### REQUESTS
1) In the passage on the health of Western civilization, how many years will America have spent in Afghanistan by December?
2) Please reproduce the passage on the health of Western civilization word for word, from "How do you gauge" to "ever quite won.".

### DOCUMENT SEGMENT
•••••

How do you gauge the health of a civilization? There are geographic and demographic, strategic and economic, social and spiritual measures. By almost all of them, Western civilization appears to be in trouble. Fertility rates in the U.S. and Europe are below replacement levels. America is mired in the longest war in her history—having spent seventeen years in Afghanistan come December—with no glimmer of victory in sight. Indeed, for the West’s greatest military power, one war shades into another in the Middle East: Iraq, ISIS, Syria, Yemen, perhaps soon Iran, none ever quite won.
The West remains rich, but the Great Recession of a decade ago and the sluggish recovery that followed suggest that our prosperity is faltering. Workers and the middle classes fear losing their jobs to automation, immigration, and financial chicanery. The destruction of old party coalitions and the dethronement of liberal elites on both sides of the Atlantic by new congeries of nationalists, populists, and socialists are an index of economic as well as political dissatisfaction. Meanwhile pews continue to empty throughout what was once Christendom. The religious group growing most quickly in the U.S. and Europe are the churchless “nones.”

•••••

### SOURCE EXCERPT
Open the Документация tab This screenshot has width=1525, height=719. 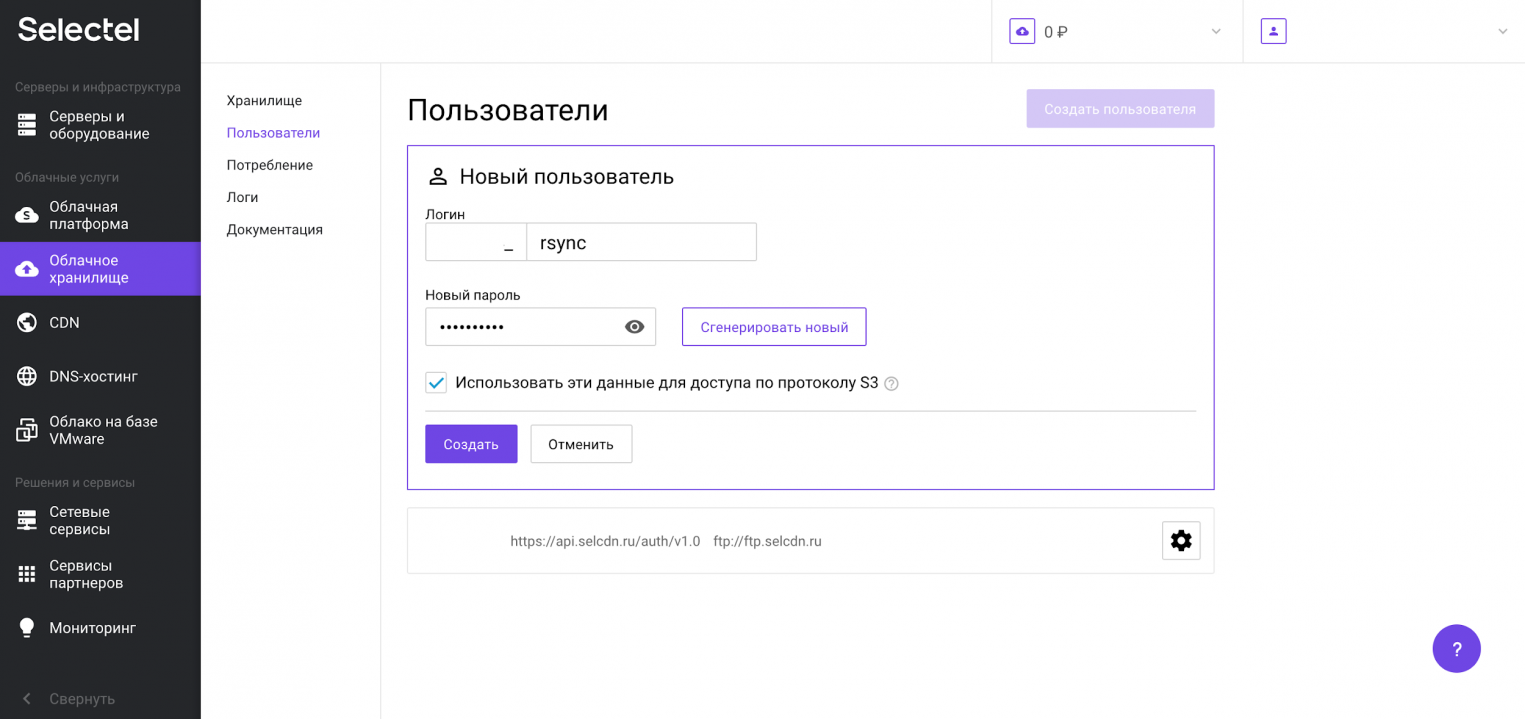[275, 229]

•••••

### COMPLETE ANSWERS
1) Seventeen years.

2)
How do you gauge the health of a civilization? There are geographic and demographic, strategic and economic, social and spiritual measures. By almost all of them, Western civilization appears to be in trouble. Fertility rates in the U.S. and Europe are below replacement levels. America is mired in the longest war in her history—having spent seventeen years in Afghanistan come December—with no glimmer of victory in sight. Indeed, for the West’s greatest military power, one war shades into another in the Middle East: Iraq, ISIS, Syria, Yemen, perhaps soon Iran, none ever quite won.